Tanner Foust Rallycross racer, stunt driver and former TG USA host talks us through his car history

-

When I was 9 to 13, I lived up in Scotland. We had a 1977 VW bus and an early Eighties Fiesta. My mom was a teacher at a military base. It was an 18-mile drive, but part of it was on private land, so she would let me drive that section starting from around 10.

The bus was a perfect learning car as you can sit on the edge of the seat and the pedals go straight down into the floor, so even I could reach. When you put it in gear, it was a long stick, it would always go back to where it started from, so you could never cheat to see which gear you were in.
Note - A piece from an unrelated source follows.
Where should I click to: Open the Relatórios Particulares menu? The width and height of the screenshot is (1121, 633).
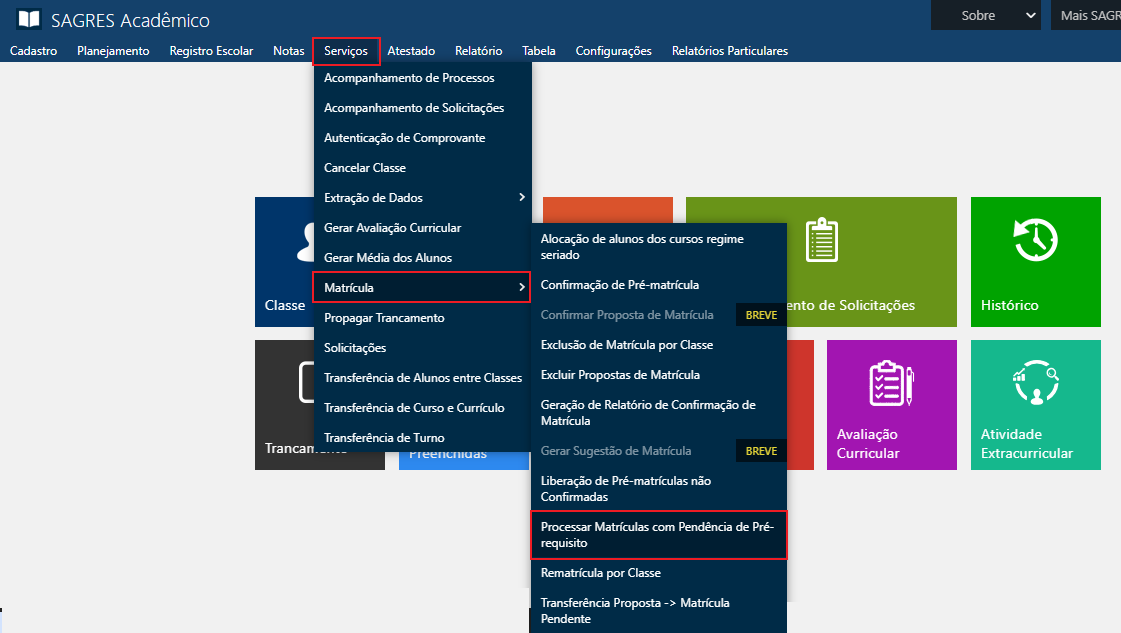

I moved back to the States when I was 13. All my siblings got their licence and I had to wait three brutal years – the longest of my life.

The car that I learned in was a 1985 white Honda Civic in the boxy era. It was manual, it did slide around pretty good, it was fun to flick through the corners. So I took the test in that car. We were moving from California to Virginia the day after my 16th birthday, so I had gone through the whole California training, which is six months of simulator training and six months of driver instructio­n, which school provided. It’s not like how it is now where everyone has a private instructor – it was the woodshop teacher. He had three fingers on one hand and two on the other, and he had no fear at all.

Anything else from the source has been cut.